Crafting in schools without art programs

~ By Elena

For our students, the month of October has been filled with crafts and activities to stretch their minds and flex their creative muscles. And when I say I have never seen any children smile as brightly as they have this past month, I am in no way exaggerating.

The public primary schools on Isla Mujeres have two classes outside of their traditional curriculum with their homeroom teacher. One of the two being Physical Education the other our English classes. These electives are twice a week for 50min each. And because only two electives are offered, classes like Music, Art and Computers are not found in our 4 schools.

With that being said, this past month’s blocks have been my favorite content to teach thus far. For 1st, 2nd, and 3rd grade we were fortunate enough to be able to design our blocks to flex their creative brains and bring art into our lessons. For 1st and 2nd grades, rhyming was the theme of our block and to better under the concept we taught students “One, Two Buckle my shoe” and finished the block with coloring Hens and decorating eggs with the matching rhyming pairs in the song. For 3rd grade, we were learning lyrics to songs and the individual word meanings in stanzas. One song that was incorporated into the block was Octopus Garden by the Beatles, so naturally making octopi out of construction paper to analyze individual lyrics made learning fun and interactive. Lastly, in Block 2, enough room was made in our schedules to teach enrichment based Halloween lessons. My first graders got to learn a song about numbers and skeletons and colored Day of the Dead Calaveras, 2nd grade learned a spooky spider song and made brown and black spiders out of construction paper and 3rd, 5th and 6th all made pumpkin lanterns.

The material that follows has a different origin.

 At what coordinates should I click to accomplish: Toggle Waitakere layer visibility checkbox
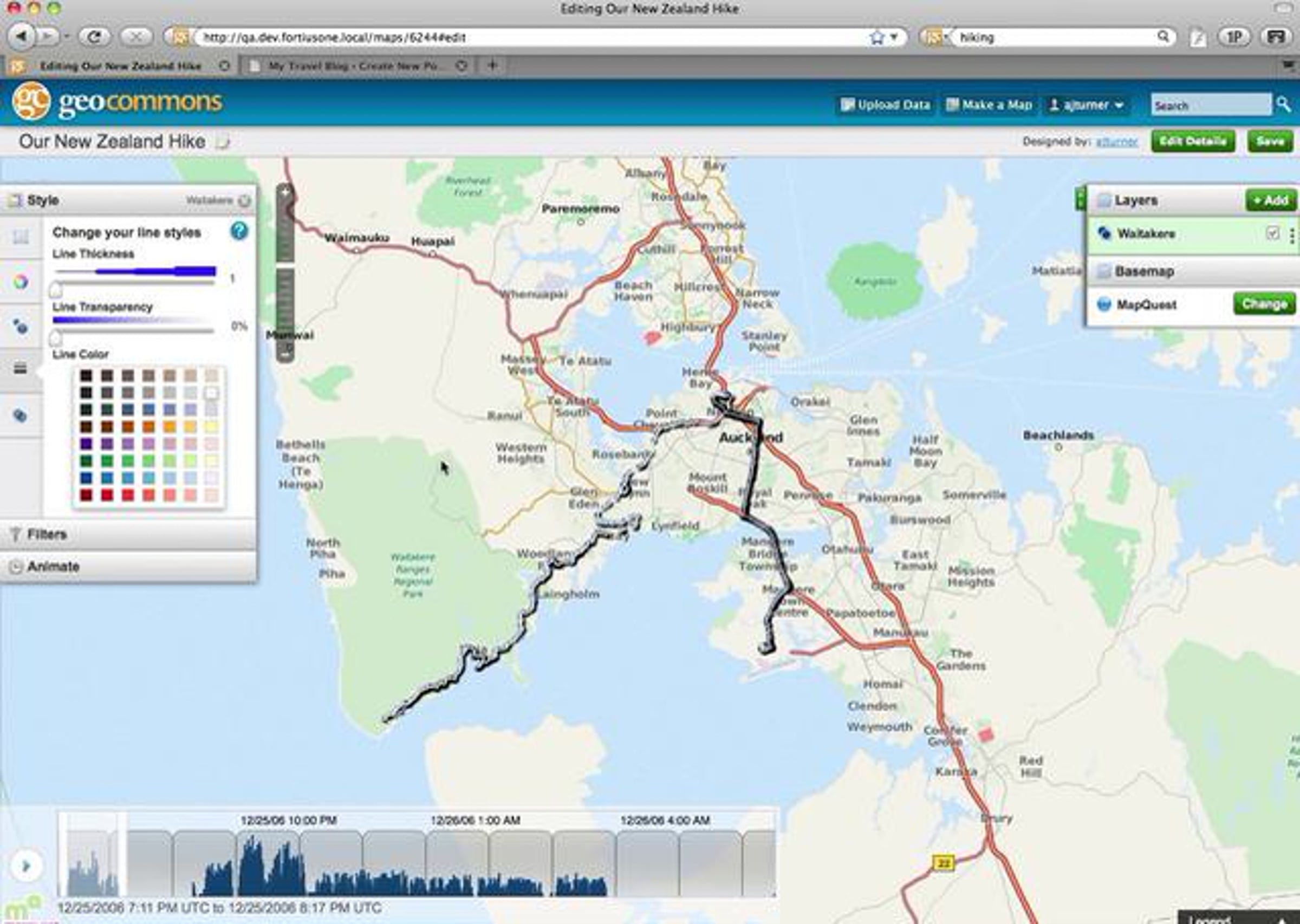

Up until now, I had not realized it, but I had taken the variety of classes I was offered in school for granted. I had art, music, library, gym, Spanish and others when I got into middle school. But for the public schools here, it is not the same experience. Since art is not offered, incorporating creative activities into our lessons showed how incredibly grateful these kids are for any opportunity they are given to express themselves. Pulling construction paper out of my backpack, the whole room would get quiet, their faces lighting up for an opportunity to color, cut and glue to their hearts content. While grading final projects, it warmed my heart to see my student’s personal artistic expression. Their creativity and willingness to express themselves blows me away and makes me love them even more than I already do. Being able to incorporate something they are not normally exposed to felt as though our block was enriching and easy for them to learn, making my job even more rewarding.